第63話 オタク友達

 姉貴に買ってきて貰ったブラとショーツのセットを、家でチェックした。



「うん、色んなサイズの美しいレースの下着セットだ。問題ない」



 となれば、明日はドールショップ巡りと手芸店で布とレースティッシュ系の購入かな。


 可愛い花柄プリントの布をこちらで買ってきてあちらの針子にドレスを縫って貰うのも良い。

 あ、ミシンも買うか。 


 ミシンの使い方の動画もダウンロードしていかないと。

 そう思って俺は端末に動画をダウンロードした。


 が、しかし、この動画では日本語で使い方を喋っているから翻訳がいるな。



 翻訳道具を魔導具で出せるかな、海神の帳面で。

 俺は早速手のひらサイズの翻訳道具を描いてみた。



 帳面の紙を破ると! おお! 出た!

 早速海外の動画で翻訳機能を試してみたら、ちゃんと俺に分かる日本語になっていた。


 注意書きに好きな言語で聴けると書いておいてよかった!!


 


 翌日になって、朝からコンビニで買い物をした。


 ついでにコンビニ前のポストからまた眠り草のお茶を不眠症の友人に封書で送り、その後でレンタカーを借りてから、また違うコンビニの駐車場内で明太子と鮭のおにぎりを朝食として食べた。


 その後で中古ドールショップへ向かった。


 ドールは新品を買うより中古の方がある程度の念が籠もってて動く可能性もあると思ったからだ。

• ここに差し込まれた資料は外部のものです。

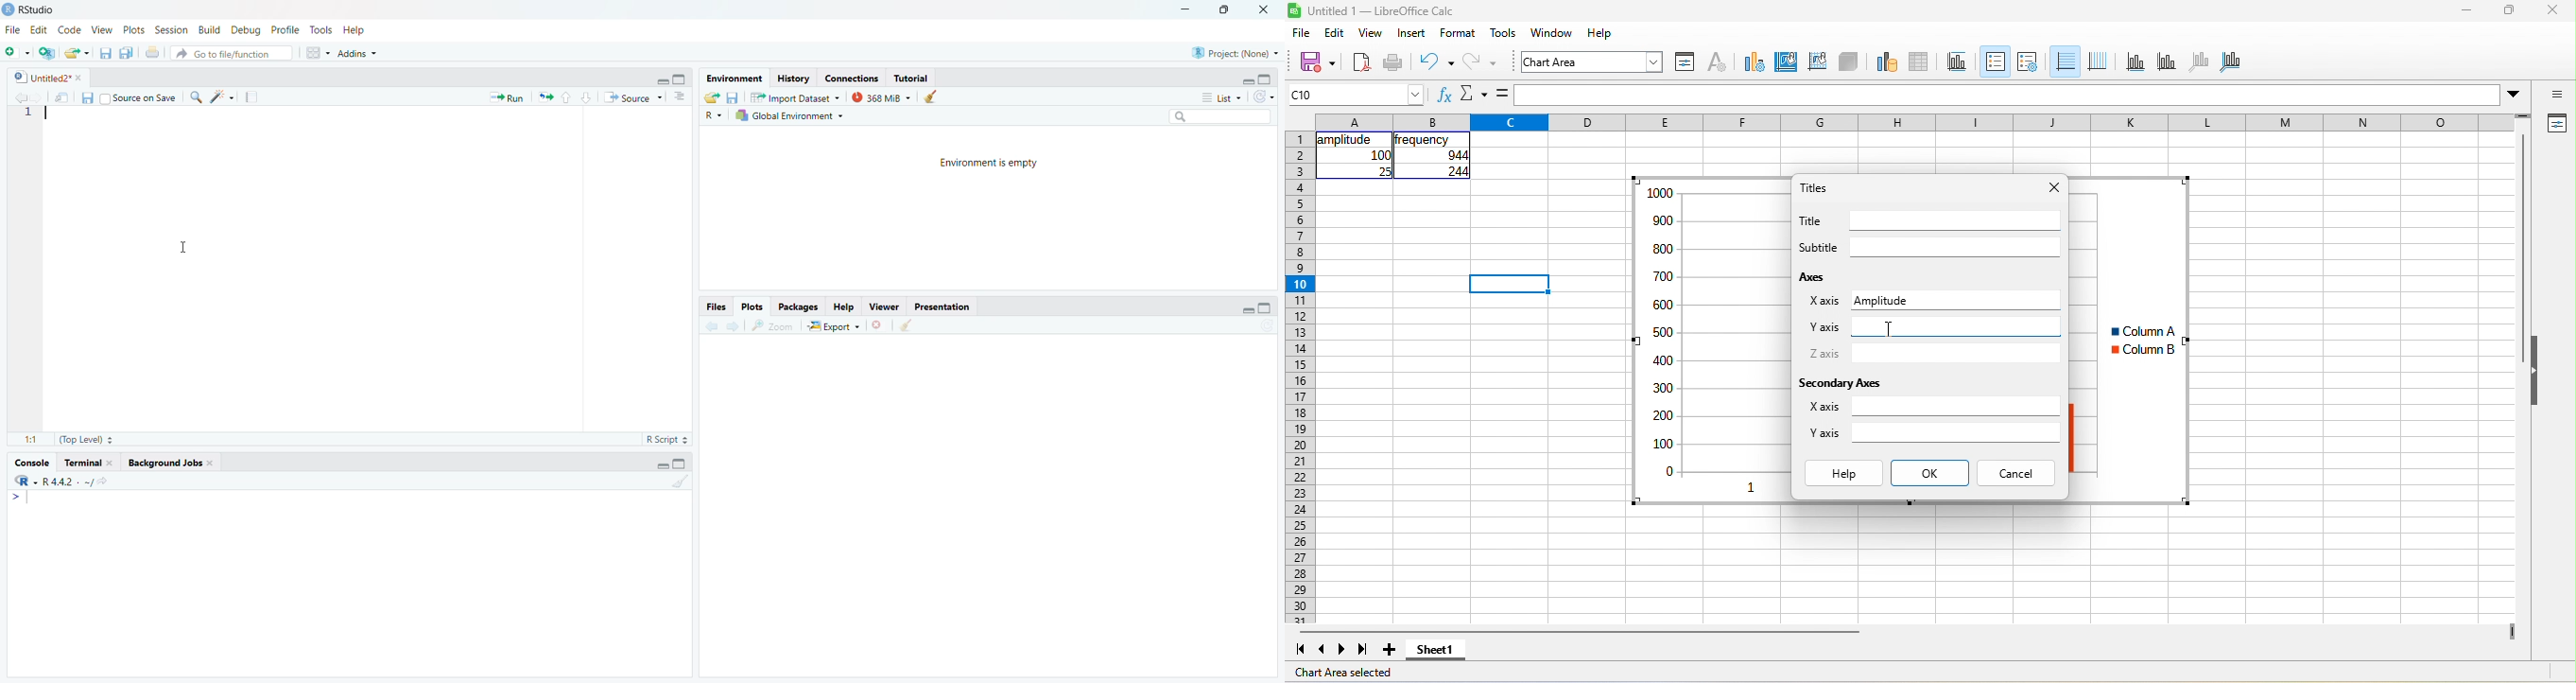  Describe the element at coordinates (32, 10) in the screenshot. I see `RStudio` at that location.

 前のオーナーの結婚出産等で環境が変わっただとか、金欠で仕方なく売られたドールも、どこぞの店で淋しく誰かのお迎えを待っているかもしれないし、中古も扱う店で探すことにしたのだ。

 里子でもいいだろう。


 幸せにしてあげられたらいい。

 例え賢者の家に数日間置かせて貰っても、動かなくても、その時はまた店に飾っておくこともできる。


 中古ドールショップで淋しげに見え、目についた銀髪の女の子ドールをお迎えした。

 男のドールもあったけど、やはり女の子の方がドレスを着せたり着せ替えが楽しめるしな。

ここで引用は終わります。